Annual financial reports posted by commercial banks in the country, indicate that foreign-owned banks have made profits in excess of 185.5 percent in 2020 compared to that made by indigenous banks, a development banking consultant, Dr. Richmond Atuahene, attributes to good corporate governance structures of the foreign banks.
Despite initial fears of the global pandemic impacting negatively on banks’ profits, figures from 19 banks out of overall 23 which have posted their financials at the March deadline show profit for the year (2020) of the industry hit more than GH¢4 billion compared to GH¢3.3 billion recorded for all banks in 2019 when there was no pandemic.
Out of the GH¢4 billion profit, GH¢2.97 billion came from the 13 foreign-owned banks that have published their financials. The only foreign bank yet to publish is Societe Generale, as our last check on Friday April 16, 2021 on its website showed the bank has still not published its 2020 annual report.
For the indigenous banks, our last check on the same aforementioned date, showed only six banks had published their financials, recording GH¢1.04 billion in profit for last year. The three other banks yet to publish their financials are United Merchant Bank (UMB), OMNIBSIC, and the National Investment Bank (NIB).
In terms of total assets, the 13 foreign banks recorded assets worth GH¢82 billion, whereas, the six local banks recorded assets worth GH¢51.3 billion, sending the total to GH¢133.3 billion for the year under review.
Commenting on the vast profit margin between foreign owned banks and that of indigenous banks, banking consultant, Dr. Richmond Atuahene, in an interview with the B&FT, said most foreign owned banks have very strong boards that ensure whatever risk decision their banks make comply with the International Financial Reporting Standards (IFRS) 9 requirements, making it impossible for the banks to enter into high-risk ventures which eventually affects profitability and asset quality.
“The reason for the good performance of the foreign banks is simply because their boards are in full control. They control where the money goes, who gets the money, how the risk is assessed and how the repayment is done. But if you come to the local banks, most boards are either not in full control of the bank or the people on the board may not have adequate knowledge about running a bank.
So when it comes to making risk decisions, the foreign banks are always ahead because of the quality and control of the board. The foreign banks go strictly according to IFRS 9 because their parent company and branches in other countries go strictly by that. But that is not what we see most often in the local banks. Most of them are not able to comply with the IFRS 9 requirements,” he said.
He added that another reason that affected the profitability of local banks is the fact that most of them have government contracts on their books and that takes times to pay back, whereas, the foreign-owned banks would rather prefer buying government bills and lending to private sector actors who have no affiliation with government contracts.
“If you do a critical review of the banks’ assets, you would realise that the foreign banks do not have many government contracts on their books because they don’t meet the IFRS 9 requirements. This is because the government contracts stay in the books for more than one year and the IFRS 9 will require it to be written off and that will impact on your profitability and asset quality.

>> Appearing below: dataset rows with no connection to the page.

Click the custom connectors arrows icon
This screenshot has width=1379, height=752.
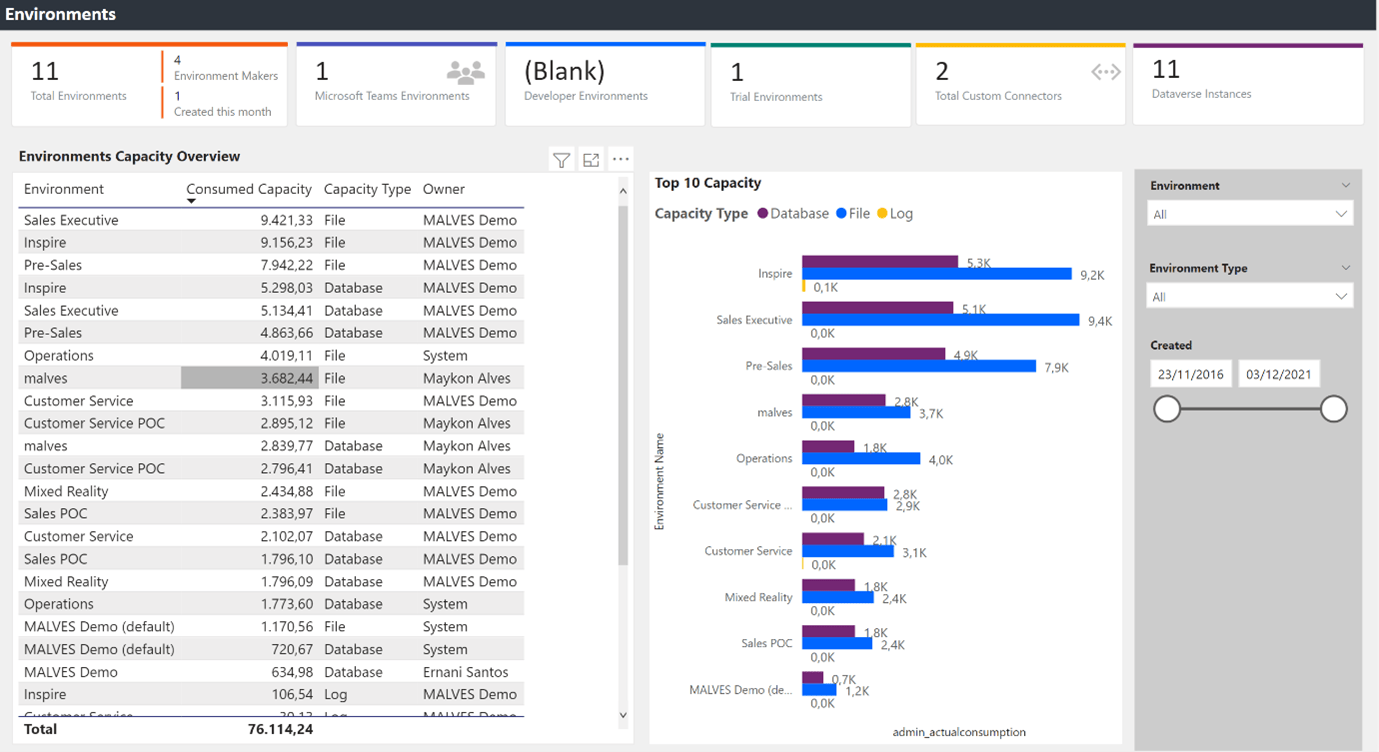[1105, 72]
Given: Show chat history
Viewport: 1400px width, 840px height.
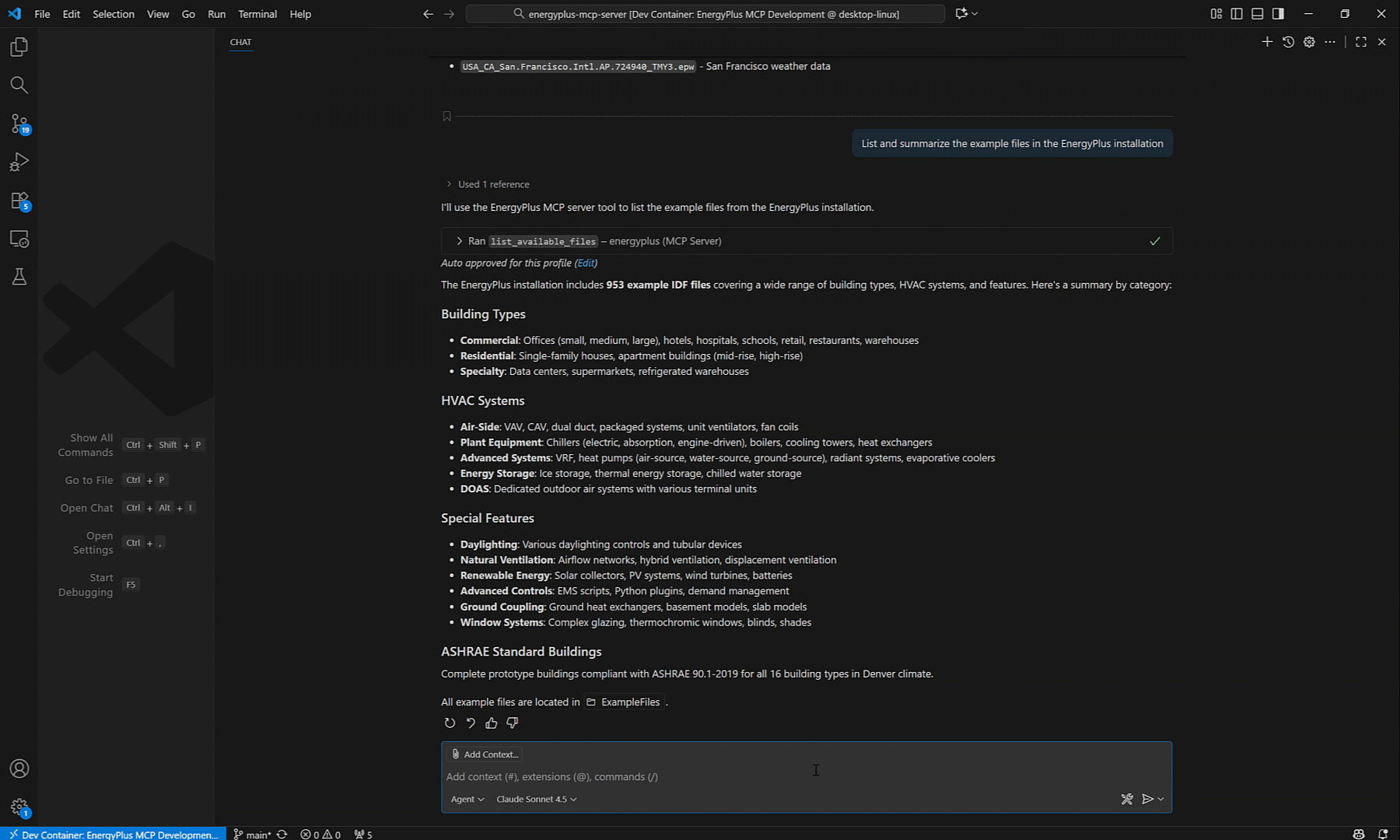Looking at the screenshot, I should pos(1288,42).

They rather prefer to buy government bills and lending to the private sector which has nothing to do with government contracts. They have what they call strategic no-go-area,” he said.

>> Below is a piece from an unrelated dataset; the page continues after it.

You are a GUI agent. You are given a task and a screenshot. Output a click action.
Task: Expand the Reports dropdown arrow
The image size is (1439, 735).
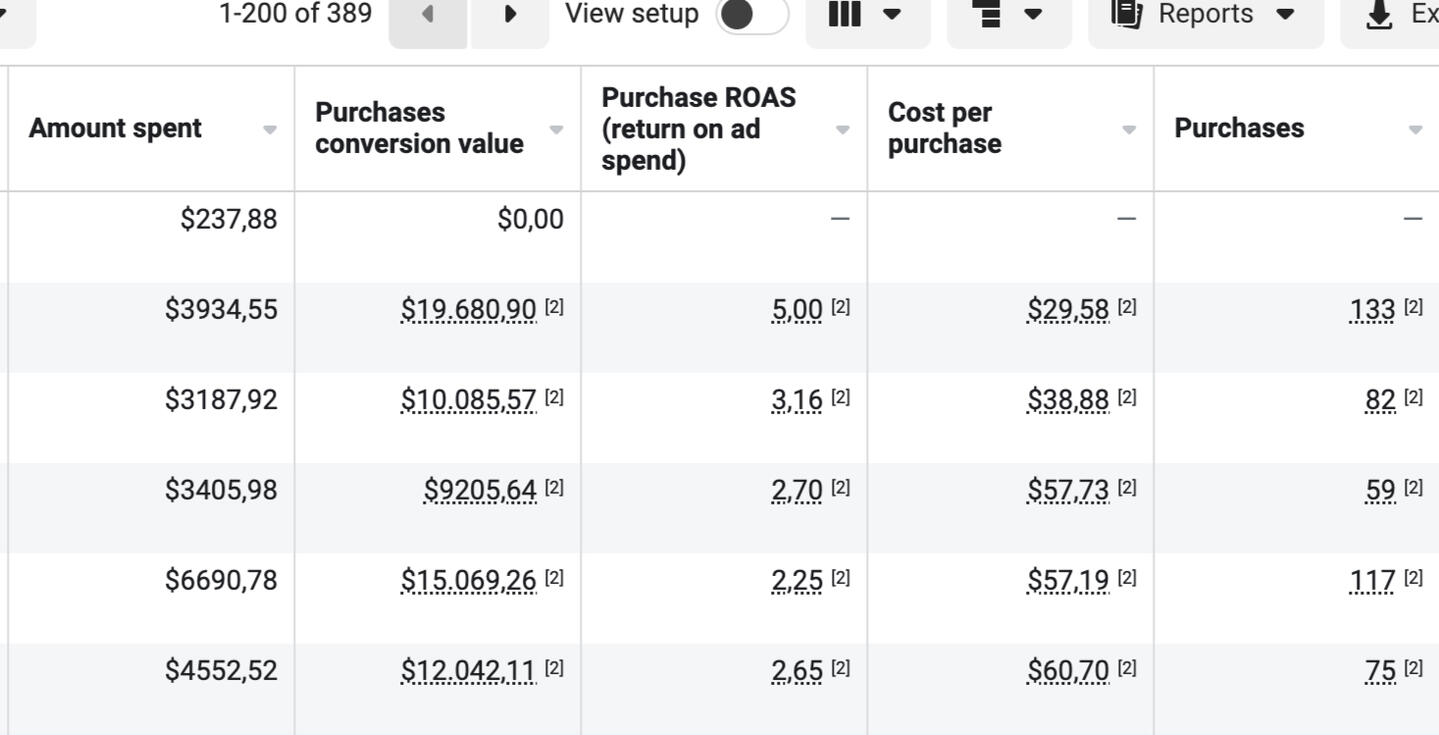(x=1287, y=15)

To address this problem, Dr. Atuahene urged indigenous banks to pay more attention to their governance structures, especially in this pandemic period, as banks with competent boards are those which will perform better.

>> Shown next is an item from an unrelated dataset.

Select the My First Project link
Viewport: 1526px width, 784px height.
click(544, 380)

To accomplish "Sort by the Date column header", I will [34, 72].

“The COVID-19 hit the local banks more because they were not religiously applying credit risk processes. Governance played a very key role. The foreign banks have a robust credit risk management and that is one reason they performed better than the local banks.
The set of people appointed to the boards of local banks must be people up and doing. In the foreign banks, it is the board which sets the strategic tone, whereas, in some local banks it is the managing director who sets the strategic tone. So the structure of governance in local banks must be improved,” he said.